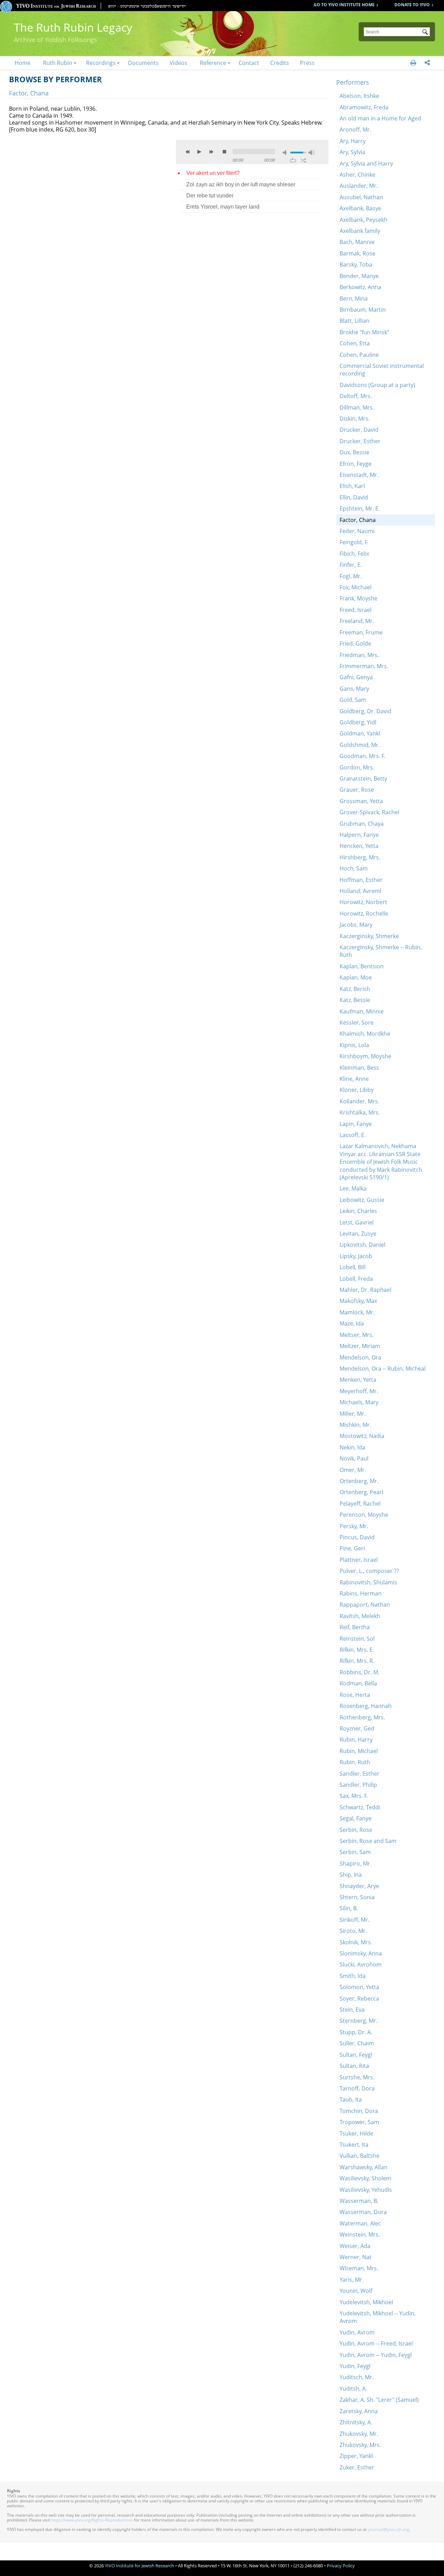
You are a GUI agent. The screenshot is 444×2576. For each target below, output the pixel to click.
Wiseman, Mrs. (359, 2268)
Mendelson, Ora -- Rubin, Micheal (383, 1368)
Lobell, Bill (353, 1267)
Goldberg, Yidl (358, 722)
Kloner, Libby (357, 1090)
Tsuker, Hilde (356, 2133)
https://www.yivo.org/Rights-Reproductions (92, 2520)
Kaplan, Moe (356, 977)
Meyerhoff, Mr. (359, 1391)
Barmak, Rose (357, 253)
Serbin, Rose (356, 1830)
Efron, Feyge (356, 464)
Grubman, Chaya (362, 823)
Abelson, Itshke (359, 96)
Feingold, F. (354, 542)
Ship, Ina (351, 1874)
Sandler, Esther (359, 1773)
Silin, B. (349, 1908)
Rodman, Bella (358, 1683)
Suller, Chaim (357, 2043)
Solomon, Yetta (359, 1987)
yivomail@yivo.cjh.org (388, 2529)
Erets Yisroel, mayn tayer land (222, 207)
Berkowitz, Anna (360, 287)
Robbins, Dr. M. (359, 1672)
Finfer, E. (351, 565)
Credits (279, 63)
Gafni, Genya (356, 677)
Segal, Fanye (356, 1818)
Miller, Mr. (353, 1413)
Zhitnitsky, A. (356, 2422)
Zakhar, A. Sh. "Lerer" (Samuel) (379, 2400)
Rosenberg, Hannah (366, 1706)
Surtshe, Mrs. (357, 2077)
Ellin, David (354, 497)
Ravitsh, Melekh (360, 1616)
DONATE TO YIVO (412, 5)
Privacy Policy (341, 2565)
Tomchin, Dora (359, 2111)
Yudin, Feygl (355, 2366)
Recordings (101, 63)
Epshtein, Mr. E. (360, 508)
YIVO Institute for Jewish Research (139, 2565)
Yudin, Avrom (357, 2332)
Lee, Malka (353, 1188)
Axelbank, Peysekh (363, 220)
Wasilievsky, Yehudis (366, 2190)
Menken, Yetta (358, 1379)
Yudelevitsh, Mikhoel (366, 2302)
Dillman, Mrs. (357, 407)
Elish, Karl (352, 486)
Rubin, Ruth (355, 1762)
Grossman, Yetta (361, 801)
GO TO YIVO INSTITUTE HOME (344, 5)
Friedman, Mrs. (359, 655)
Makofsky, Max (358, 1301)
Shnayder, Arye (359, 1886)
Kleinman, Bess (359, 1067)
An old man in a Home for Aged (380, 118)
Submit (426, 32)
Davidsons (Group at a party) (377, 385)
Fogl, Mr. (351, 576)
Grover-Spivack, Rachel (369, 812)
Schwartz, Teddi (360, 1807)
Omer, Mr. (353, 1470)
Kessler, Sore (357, 1022)
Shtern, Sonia (357, 1897)
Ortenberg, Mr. (359, 1481)
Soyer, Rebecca (359, 1998)
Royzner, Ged (357, 1728)
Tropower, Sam (359, 2122)
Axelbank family (360, 231)
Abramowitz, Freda (364, 107)
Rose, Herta (355, 1695)
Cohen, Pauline (359, 355)
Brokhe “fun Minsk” (364, 332)
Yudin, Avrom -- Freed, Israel (376, 2343)
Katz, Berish (355, 989)
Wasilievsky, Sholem (365, 2178)
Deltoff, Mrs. (356, 396)
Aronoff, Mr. (355, 129)
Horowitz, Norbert (363, 902)
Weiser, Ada (355, 2246)
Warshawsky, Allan (363, 2167)
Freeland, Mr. (357, 621)
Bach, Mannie (357, 242)
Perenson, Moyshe (364, 1514)
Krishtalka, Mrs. (360, 1112)
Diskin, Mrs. (355, 418)
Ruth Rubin (57, 63)
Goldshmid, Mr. (360, 745)
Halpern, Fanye (359, 835)
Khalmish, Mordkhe (365, 1033)
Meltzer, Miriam (360, 1346)
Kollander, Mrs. (359, 1101)
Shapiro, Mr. (356, 1863)
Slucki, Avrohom (361, 1964)
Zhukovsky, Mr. (359, 2434)
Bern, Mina (354, 298)
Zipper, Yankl (356, 2456)
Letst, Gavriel (357, 1222)
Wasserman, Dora (363, 2212)
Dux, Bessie (354, 452)
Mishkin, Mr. (355, 1425)
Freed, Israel (356, 610)
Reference (213, 63)
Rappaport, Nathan (365, 1604)
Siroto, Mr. (353, 1931)
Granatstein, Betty (363, 778)
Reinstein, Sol (357, 1638)
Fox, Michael (356, 587)
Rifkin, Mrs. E (356, 1649)
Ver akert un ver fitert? (213, 173)
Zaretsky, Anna (359, 2411)
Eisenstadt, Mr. (359, 475)
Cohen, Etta (355, 343)
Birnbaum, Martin (363, 309)
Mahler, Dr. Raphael (365, 1290)
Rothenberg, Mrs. (362, 1717)
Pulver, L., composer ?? (369, 1571)
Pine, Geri (352, 1548)
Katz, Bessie (355, 1000)
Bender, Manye (359, 276)
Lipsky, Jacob (356, 1256)
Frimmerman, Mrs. (364, 666)
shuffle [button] (303, 160)
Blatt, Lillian (354, 321)
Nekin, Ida (352, 1447)
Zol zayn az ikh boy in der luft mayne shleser (240, 184)
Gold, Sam (353, 700)
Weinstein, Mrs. (360, 2234)
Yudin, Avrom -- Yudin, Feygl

### About this exercise
Look back at the data above. Transcribe exactly the lines starting at the line that contains "Shtern, Sonia (357, 1897)" and ending at the line that contains "Fox, Michael (356, 587)".

### Reply to the task
Shtern, Sonia (357, 1897)
Ortenberg, Mr. (359, 1481)
Soyer, Rebecca (359, 1998)
Royzner, Ged (357, 1728)
Tropower, Sam (359, 2122)
Axelbank family (360, 231)
Abramowitz, Freda (364, 107)
Rose, Herta (355, 1695)
Cohen, Pauline (359, 355)
Brokhe “fun Minsk” (364, 332)
Yudin, Avrom -- Freed, Israel (376, 2343)
Katz, Berish (355, 989)
Wasilievsky, Sholem (365, 2178)
Deltoff, Mrs. (356, 396)
Aronoff, Mr. (355, 129)
Horowitz, Norbert (363, 902)
Weiser, Ada (355, 2246)
Warshawsky, Allan (363, 2167)
Freeland, Mr. (357, 621)
Bach, Mannie (357, 242)
Perenson, Moyshe (364, 1514)
Krishtalka, Mrs. (360, 1112)
Diskin, Mrs. (355, 418)
Ruth Rubin (57, 63)
Goldshmid, Mr. (360, 745)
Halpern, Fanye (359, 835)
Khalmish, Mordkhe (365, 1033)
Meltzer, Miriam (360, 1346)
Kollander, Mrs. (359, 1101)
Shapiro, Mr. (356, 1863)
Slucki, Avrohom (361, 1964)
Zhukovsky, Mr. (359, 2434)
Bern, Mina (354, 298)
Zipper, Yankl (356, 2456)
Letst, Gavriel (357, 1222)
Wasserman, Dora (363, 2212)
Dux, Bessie (354, 452)
Mishkin, Mr. (355, 1425)
Freed, Israel (356, 610)
Reference (213, 63)
Rappaport, Nathan (365, 1604)
Siroto, Mr. (353, 1931)
Granatstein, Betty (363, 778)
Reinstein, Sol (357, 1638)
Fox, Michael (356, 587)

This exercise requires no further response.